The Audit Committee of the Boards of Directors is responsible for establishing procedures for the receipt, retention, and treatment of complaints regarding accounting, internal accounting controls, or auditing matters. Directors who have concerns or complaints regarding such matters are encouraged to promptly submit those concerns or complaints to the Compliance Officer or to the Audit Committee which, subject to its duties arising under applicable law, regulations, and legal proceedings, will treat such submissions confidentially. Such concerns or complaints may, should it be considered advisable, be made anonymously.

13. Reporting Any Illegal or Unethical Behavior

Directors are encouraged to promptly contact the Chairman of the Board or the Compliance Officer if the Director believes that he or she has observed illegal or unethical behavior by any employee, officer, or by anyone purporting to be acting on Company's behalf and, the reporting Director has any doubt about the best course of action in a particular situation. In case the conduct to be

reported about is on the part of a Director, then the Chairman should be contacted. Any such report may be made anonymously should it be considered advisable. Confidentiality will be maintained, to the extent permitted by law.

14. Public Company Reporting

As a public company, it is of critical importance that Company's filings with all the authorities like SEBI, BSE, ROC, etc. be full, fair, accurate, timely, and understandable. Directors may be asked to provide information necessary to assure that the Company's public reports meet these requirements. The Company expects Directors to take this responsibility very seriously and to provide prompt and accurate answers to inquiries related to the Company's public disclosure requirements.

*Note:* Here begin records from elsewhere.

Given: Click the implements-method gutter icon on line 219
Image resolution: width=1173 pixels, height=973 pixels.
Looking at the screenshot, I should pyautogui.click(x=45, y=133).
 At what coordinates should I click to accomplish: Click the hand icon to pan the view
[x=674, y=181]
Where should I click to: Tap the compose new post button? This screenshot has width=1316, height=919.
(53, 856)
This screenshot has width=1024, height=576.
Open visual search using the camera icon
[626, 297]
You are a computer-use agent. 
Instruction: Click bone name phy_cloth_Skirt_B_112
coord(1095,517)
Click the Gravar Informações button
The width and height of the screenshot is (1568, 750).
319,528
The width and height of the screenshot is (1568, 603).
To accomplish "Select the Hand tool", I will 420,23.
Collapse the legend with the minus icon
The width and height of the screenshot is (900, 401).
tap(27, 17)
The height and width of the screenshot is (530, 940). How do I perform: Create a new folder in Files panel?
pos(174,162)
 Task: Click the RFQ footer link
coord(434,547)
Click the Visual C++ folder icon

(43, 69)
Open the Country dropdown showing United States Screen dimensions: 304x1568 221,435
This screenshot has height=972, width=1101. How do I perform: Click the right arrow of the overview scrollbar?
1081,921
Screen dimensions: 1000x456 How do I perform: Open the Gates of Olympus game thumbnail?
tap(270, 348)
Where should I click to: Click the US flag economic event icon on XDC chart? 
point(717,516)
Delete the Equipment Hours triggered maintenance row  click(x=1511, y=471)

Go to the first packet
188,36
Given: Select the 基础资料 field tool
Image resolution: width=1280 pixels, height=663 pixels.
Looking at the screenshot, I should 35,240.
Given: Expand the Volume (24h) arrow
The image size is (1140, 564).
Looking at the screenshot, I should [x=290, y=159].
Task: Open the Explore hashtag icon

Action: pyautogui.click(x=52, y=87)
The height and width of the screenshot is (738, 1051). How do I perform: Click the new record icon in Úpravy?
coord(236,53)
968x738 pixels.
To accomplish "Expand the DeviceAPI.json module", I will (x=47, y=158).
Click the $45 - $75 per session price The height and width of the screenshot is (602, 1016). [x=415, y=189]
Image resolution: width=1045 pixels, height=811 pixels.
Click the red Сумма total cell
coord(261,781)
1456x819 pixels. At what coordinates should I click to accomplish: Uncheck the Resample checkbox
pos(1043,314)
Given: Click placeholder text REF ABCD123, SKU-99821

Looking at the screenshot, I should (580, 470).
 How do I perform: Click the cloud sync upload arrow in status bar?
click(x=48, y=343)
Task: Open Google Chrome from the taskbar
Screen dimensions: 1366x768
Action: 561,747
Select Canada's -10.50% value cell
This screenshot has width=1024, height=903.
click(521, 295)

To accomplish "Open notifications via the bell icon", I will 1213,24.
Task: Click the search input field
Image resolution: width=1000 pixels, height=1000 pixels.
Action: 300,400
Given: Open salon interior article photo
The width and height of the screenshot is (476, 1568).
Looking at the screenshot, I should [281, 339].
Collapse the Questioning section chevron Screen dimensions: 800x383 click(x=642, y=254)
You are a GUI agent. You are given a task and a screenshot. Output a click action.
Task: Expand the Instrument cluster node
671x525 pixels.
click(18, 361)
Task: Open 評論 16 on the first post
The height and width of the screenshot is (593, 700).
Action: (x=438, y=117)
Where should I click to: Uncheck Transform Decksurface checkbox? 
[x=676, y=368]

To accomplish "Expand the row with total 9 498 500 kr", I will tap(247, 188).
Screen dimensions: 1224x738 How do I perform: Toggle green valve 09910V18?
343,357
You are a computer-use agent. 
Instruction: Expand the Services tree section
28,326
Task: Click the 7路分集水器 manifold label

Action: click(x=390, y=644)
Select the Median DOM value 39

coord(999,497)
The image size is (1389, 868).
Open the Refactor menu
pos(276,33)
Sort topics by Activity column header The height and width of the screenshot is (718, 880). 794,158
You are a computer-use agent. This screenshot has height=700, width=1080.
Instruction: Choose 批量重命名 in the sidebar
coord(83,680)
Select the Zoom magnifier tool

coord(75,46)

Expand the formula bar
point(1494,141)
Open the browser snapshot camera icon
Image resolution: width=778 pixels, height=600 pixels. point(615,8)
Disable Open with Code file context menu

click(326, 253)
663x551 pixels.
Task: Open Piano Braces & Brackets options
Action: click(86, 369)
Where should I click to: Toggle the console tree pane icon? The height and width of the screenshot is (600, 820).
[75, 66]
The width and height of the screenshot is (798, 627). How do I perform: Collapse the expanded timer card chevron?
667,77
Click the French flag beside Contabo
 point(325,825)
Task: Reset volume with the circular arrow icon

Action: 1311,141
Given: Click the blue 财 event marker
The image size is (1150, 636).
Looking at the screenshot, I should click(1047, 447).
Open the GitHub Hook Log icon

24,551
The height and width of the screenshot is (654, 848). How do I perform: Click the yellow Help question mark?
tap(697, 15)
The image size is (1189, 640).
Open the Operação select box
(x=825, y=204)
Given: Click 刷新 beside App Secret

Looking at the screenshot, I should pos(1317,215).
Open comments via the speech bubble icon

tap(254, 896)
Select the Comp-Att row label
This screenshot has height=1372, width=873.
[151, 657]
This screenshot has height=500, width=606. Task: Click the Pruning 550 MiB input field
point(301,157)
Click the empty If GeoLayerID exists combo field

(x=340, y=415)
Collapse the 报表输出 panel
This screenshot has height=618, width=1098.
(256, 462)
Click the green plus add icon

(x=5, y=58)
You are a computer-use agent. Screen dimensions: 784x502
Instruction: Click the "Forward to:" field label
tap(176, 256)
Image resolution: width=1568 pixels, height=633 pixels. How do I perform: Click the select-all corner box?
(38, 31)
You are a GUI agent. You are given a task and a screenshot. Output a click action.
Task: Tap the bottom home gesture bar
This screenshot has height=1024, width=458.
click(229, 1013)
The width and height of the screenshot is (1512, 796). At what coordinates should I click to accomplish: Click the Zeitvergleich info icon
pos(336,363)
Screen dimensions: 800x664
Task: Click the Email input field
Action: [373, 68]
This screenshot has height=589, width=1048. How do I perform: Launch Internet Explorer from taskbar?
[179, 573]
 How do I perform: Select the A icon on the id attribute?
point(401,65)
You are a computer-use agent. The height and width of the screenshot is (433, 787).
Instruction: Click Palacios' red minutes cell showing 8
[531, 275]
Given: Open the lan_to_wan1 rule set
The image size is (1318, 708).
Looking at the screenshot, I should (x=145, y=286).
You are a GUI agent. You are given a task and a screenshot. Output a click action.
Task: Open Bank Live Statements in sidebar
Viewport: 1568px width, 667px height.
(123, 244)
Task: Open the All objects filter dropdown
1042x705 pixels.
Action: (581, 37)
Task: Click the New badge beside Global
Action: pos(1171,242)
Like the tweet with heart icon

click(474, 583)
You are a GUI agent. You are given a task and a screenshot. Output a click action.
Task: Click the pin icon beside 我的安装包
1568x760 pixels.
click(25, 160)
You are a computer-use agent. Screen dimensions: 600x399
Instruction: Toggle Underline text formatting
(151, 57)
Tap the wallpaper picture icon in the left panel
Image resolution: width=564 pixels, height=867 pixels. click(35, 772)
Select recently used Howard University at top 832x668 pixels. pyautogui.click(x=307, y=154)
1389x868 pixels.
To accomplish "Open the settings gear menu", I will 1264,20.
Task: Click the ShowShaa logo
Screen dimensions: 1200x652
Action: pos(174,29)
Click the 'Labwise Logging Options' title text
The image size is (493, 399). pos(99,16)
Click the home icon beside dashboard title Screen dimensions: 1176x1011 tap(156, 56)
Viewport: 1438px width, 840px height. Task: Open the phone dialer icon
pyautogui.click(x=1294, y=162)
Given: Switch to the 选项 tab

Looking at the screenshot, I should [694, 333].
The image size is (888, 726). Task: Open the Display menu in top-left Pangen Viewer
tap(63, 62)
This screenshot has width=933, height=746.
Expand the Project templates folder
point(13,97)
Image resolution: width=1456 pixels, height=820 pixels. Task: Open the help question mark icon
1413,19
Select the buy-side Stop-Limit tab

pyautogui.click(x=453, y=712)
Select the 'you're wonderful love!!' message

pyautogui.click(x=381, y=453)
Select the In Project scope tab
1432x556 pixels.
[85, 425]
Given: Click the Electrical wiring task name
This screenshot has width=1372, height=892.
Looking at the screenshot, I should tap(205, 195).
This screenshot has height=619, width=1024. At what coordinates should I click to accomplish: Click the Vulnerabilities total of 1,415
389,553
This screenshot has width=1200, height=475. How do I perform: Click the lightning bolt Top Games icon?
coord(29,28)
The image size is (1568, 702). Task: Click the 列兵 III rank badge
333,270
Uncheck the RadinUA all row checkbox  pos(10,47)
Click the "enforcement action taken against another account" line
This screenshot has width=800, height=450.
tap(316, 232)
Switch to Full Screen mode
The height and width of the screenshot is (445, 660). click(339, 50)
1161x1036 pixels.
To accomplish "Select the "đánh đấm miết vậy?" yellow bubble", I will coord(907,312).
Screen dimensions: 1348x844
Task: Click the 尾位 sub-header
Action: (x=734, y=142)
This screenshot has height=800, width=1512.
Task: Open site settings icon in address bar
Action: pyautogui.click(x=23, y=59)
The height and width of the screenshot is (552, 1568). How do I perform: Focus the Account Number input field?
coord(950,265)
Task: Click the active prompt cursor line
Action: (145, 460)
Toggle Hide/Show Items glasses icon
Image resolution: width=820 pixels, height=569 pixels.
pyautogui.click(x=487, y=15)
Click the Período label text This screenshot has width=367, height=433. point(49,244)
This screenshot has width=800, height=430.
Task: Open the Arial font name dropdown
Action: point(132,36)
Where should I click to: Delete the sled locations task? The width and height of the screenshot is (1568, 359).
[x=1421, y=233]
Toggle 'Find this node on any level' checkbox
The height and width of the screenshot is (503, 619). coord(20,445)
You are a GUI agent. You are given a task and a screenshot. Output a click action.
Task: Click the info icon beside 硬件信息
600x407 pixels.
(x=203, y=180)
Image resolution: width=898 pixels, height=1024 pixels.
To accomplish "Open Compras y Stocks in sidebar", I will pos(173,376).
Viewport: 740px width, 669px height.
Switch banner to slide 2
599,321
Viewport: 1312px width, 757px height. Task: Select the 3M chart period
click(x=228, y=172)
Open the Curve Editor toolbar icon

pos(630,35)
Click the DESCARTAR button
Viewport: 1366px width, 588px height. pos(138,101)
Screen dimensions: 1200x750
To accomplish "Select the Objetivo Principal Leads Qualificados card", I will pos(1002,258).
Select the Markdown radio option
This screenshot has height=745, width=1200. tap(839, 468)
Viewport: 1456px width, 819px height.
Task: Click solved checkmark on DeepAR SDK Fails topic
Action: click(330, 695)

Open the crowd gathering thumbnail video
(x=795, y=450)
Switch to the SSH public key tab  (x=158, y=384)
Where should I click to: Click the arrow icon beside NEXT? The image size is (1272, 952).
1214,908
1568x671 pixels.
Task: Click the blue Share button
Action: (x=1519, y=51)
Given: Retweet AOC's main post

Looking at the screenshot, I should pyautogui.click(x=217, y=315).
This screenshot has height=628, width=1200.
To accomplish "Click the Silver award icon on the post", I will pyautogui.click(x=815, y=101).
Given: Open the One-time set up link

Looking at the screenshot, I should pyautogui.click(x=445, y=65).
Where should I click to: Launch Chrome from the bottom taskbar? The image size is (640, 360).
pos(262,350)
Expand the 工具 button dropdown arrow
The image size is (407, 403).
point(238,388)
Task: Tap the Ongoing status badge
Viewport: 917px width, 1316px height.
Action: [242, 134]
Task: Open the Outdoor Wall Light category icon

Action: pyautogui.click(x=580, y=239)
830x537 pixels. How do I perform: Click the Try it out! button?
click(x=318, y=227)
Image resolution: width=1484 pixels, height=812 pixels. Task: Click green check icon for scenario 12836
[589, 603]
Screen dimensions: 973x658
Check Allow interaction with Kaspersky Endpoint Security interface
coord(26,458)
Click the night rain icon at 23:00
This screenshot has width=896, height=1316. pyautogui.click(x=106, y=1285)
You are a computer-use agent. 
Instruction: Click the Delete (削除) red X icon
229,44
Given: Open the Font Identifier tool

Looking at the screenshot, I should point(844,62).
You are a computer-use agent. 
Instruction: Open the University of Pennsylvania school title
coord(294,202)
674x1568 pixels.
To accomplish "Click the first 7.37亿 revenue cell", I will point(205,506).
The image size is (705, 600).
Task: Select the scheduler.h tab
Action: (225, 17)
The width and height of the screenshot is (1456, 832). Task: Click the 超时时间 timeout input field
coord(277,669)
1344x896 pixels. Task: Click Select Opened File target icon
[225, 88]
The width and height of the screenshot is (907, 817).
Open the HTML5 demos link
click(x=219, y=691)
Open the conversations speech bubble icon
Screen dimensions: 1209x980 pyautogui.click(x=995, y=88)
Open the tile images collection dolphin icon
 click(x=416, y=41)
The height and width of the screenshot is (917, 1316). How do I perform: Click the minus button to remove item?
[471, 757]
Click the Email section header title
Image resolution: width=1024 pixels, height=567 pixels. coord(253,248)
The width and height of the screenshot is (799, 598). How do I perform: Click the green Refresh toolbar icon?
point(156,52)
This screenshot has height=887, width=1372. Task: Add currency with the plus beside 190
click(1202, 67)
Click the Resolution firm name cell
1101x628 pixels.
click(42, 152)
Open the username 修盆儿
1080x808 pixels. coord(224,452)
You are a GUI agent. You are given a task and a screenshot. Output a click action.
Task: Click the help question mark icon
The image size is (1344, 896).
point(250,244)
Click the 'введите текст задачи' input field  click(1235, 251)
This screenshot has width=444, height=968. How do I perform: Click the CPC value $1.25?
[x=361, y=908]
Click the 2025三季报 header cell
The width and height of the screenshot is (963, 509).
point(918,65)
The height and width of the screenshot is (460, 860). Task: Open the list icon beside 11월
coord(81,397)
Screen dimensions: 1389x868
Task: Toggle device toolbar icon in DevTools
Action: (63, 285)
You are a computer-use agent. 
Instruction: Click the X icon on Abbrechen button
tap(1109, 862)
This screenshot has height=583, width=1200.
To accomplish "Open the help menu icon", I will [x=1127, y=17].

For this, the Directors may take the assistance of the Compliance Officer.

15. Amendment, Modification And Waiver

This Code may be amended, modified, or waived by the Board of Directors, subject to the disclosure and other provisions of the applicable statutes, and the rules thereunder. As a general policy, the Boards of Directors will not grant waivers from compliance with the requirements of the Code.

16. Applicability

This Code shall also apply in letter and spirit to the Senior Management of the Company.